Keystone bought a building across the street in 2020 where employees perform product water simulation testing. The company also added onto its main building in 2024.

Mastovich also points to the company’s response time as a distinguishing characteristic.

“We know the faster a quote goes out, the better the chances of winning the work, and that’s something Keystone does very well through strong processes and automation,” he says.

And customer experience is the third differentiator.

“Keystone supports customers from start to finish, and that level of care really stands out,” according to Mastovich. “Not every lab does that, and very few do it at the level Keystone does.”

Testing for the military includes environmental assessments of backpacks for durability.

“We make sure that they don’t break or rip or get destroyed within the different temperatures, humidity, altitude,” Ouimet explains.

Equipment also enables Keystone employees to determine if a product meets its expected lifespan by simulating the passage of time.
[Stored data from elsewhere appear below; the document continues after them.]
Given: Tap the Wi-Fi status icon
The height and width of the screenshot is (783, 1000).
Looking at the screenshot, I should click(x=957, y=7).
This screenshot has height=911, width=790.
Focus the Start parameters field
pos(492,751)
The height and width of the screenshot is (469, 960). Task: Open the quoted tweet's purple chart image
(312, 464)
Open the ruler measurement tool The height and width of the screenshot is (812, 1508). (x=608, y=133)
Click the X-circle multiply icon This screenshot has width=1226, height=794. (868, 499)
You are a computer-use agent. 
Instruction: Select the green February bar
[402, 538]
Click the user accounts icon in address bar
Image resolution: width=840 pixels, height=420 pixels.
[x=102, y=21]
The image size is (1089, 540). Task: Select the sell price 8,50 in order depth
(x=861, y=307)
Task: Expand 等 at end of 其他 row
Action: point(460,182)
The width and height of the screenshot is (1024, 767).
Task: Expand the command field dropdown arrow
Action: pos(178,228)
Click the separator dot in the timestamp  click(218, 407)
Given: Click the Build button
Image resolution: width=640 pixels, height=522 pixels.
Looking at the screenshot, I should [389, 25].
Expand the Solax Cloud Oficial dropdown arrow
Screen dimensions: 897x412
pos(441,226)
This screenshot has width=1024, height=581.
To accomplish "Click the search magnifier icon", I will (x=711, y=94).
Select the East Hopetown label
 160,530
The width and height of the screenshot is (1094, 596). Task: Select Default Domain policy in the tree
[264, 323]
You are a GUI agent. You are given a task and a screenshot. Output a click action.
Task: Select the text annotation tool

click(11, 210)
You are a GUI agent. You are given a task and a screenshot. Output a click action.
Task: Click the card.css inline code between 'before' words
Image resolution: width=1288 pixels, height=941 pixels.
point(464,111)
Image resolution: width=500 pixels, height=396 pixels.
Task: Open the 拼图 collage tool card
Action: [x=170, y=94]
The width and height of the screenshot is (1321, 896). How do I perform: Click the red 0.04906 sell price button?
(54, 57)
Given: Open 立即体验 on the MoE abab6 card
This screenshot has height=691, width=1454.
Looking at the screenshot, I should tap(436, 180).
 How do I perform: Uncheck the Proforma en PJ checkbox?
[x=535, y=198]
“We can also do thermal shock testing, going from extreme highs to extreme lows within a matter of seconds,” he adds.

And he points to another chamber that looks like two, one atop the other. The top half is one temperature, and the bottom half is another. “So it can go from extreme heat to extreme cold within a few seconds.”

Other chambers test for salt fog endurance.

“Any product that you want to simulate high salt areas next to the sea or the ocean, we simulate those within these chambers,” the marketing coordinator continues.

Ingress Protection

Keystone also does ingress protection, or IP Code certification, testing which determines the protection level against solids and liquids including water, sand, dust and other fine particles. Technicians can simulate different types of water, spray water drops and perform immersion testing as well.

An Ingress Protection (IP Code) water testing area at Applus+ Keystone.

“That is definitely one of the larger capabilities that we can do,” Ouimet says.

A lot of the testing the company does, most people wouldn’t even think about. Keystone tests computer screens on the backs of airplane seats, for example, using liquids that a passenger might spill. 

At its Shenango Business Park operation, it tests packages and packaging. 

“An example for that was we’ve done testing for a cookie manufacturer, and we basically simulated compression, vibration, altitude and drop testing of the box,” Ouimet says. “And then we open the box and see how many cookies actually broke within that package.”

Keystone photographs the results, counts the number of damaged items and reports back to the manufacturer.

Many major retailers require package testing by companies with which they contract to cut down on replacement costs.

“If a product breaks while shipping via Amazon, then Amazon has to pay for that return shipment,” Ouimet says. “So, Amazon requires it to basically make sure that nothing breaks. To replace something, Amazon requires they actually do a charge back. So, for every package that breaks, they will have the manufacturer pay for the return.”

Pictured at top: Nic Ouimet, marketing coordinator at Applus+ Keystone, stands in front of an electrodynamic shaker at the company’s New Castle, Pa, operation.